Wukong: 100 Million Large-scale Chinese Cross-modal Pre-training Dataset and A Foundation Framework

Vision-Language Pre-training (VLP) models have shown remarkable performance on various downstream tasks. Their success heavily relies on the scale of pre-trained cross-modal datasets. However, the lack of large-scale datasets and benchmarks in Chinese hinders the development of Chinese VLP models and broader multilingual applications. In this work, we release a large-scale Chinese cross-modal dataset named Wukong, containing 100 million Chinese image-text pairs from the web. Wukong aims to benchmark different multi-modal pre-training methods to facilitate the VLP research and community development.

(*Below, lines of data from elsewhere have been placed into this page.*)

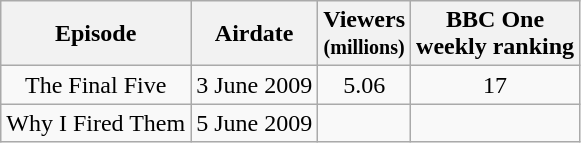
Episode [96, 34]
3 June 2009 [254, 85]
17 [496, 85]
5.06 [364, 85]
Airdate [254, 34]
Why I Fired Them [96, 123]
BBC Oneweekly ranking [496, 34]
Viewers(millions) [364, 34]
The Final Five [96, 85]
5 June 2009 [254, 123]
Detect which cell encompasses the target text, then output its [X, Y] center coordinate. 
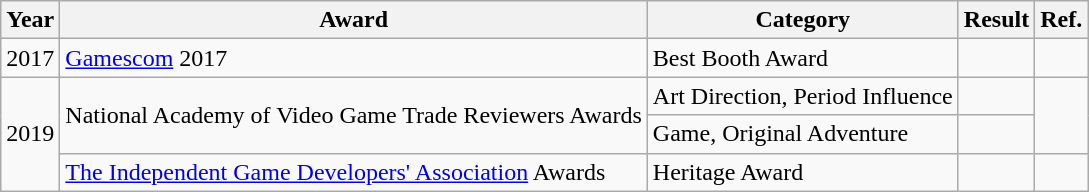
Art Direction, Period Influence [802, 96]
2017 [30, 58]
Category [802, 20]
Result [996, 20]
Heritage Award [802, 172]
Year [30, 20]
The Independent Game Developers' Association Awards [354, 172]
Game, Original Adventure [802, 134]
Ref. [1062, 20]
National Academy of Video Game Trade Reviewers Awards [354, 115]
Gamescom 2017 [354, 58]
2019 [30, 134]
Award [354, 20]
Best Booth Award [802, 58]
Determine the (X, Y) coordinate at the center of the cell enclosing the given text.  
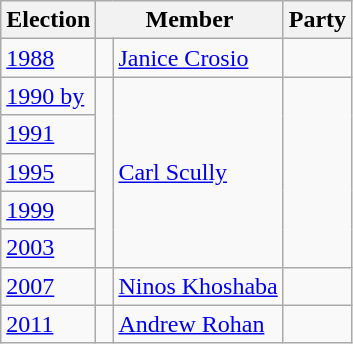
1990 by (48, 96)
Ninos Khoshaba (198, 286)
Party (317, 20)
2003 (48, 248)
1988 (48, 58)
1999 (48, 210)
Member (190, 20)
Andrew Rohan (198, 324)
Janice Crosio (198, 58)
1991 (48, 134)
2011 (48, 324)
Election (48, 20)
2007 (48, 286)
Carl Scully (198, 172)
1995 (48, 172)
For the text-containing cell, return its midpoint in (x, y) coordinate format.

Furthermore, we release a group of models pre-trained with various image encoders (ViT-B/ViT-L/SwinT) and also apply advanced pre-training techniques into VLP such as locked-image text tuning, token-wise similarity in contrastive learning, and reduced-token interaction. Extensive experiments and a deep benchmarking of different downstream tasks are also provided. Experiments show that Wukong can serve as a promising Chinese pre-training dataset and benchmark for different cross-modal learning methods. For the zero-shot image classification task on 10 datasets, our model achieves an average accuracy of 73.03%. For the image-text retrieval task,our model achieves a mean recall of 71.6% on AIC-ICC which is 12.9% higher than the result of WenLan 2.0. More information can refer to https://wukong-dataset.github.io/wukong-dataset/.

FILIP: Fine-grained Interactive Language-Image Pre-Training

Unsupervised large-scale vision-language pre-training has shown promising advances on various downstream tasks. Existing methods often model the cross-modal interaction either via the similarity of the global feature of each modality which misses sufficient information, or finer-grained interactions using cross/self-attention upon visual and textual tokens. However, cross/self-attention suffers from inferior efficiency in both training and inference. In this paper, we introduce a large-scale Fine-grained Interactive Language-Image Pre-training (FILIP) to achieve finer-level alignment through a cross-modal late interaction mechanism, which uses a token-wise maximum similarity between visual and textual tokens to guide the contrastive objective. FILIP successfully leverages the finer-grained expressiveness between image patches and textual words by modifying only contrastive loss, while simultaneously gaining the ability to pre-compute image and text representations offline at inference, keeping both large-scale training and inference efficient. Furthermore, we construct a new large-scale image-text pair dataset called FILIP300M for pre-training. Experiments show that FILIP achieves state-of-the-art performance on multiple downstream vision-language tasks including zero-shot image classification and image-text retrieval. The visualization on word-patch alignment further shows that FILIP can learn meaningful fine-grained features with promising localization ability.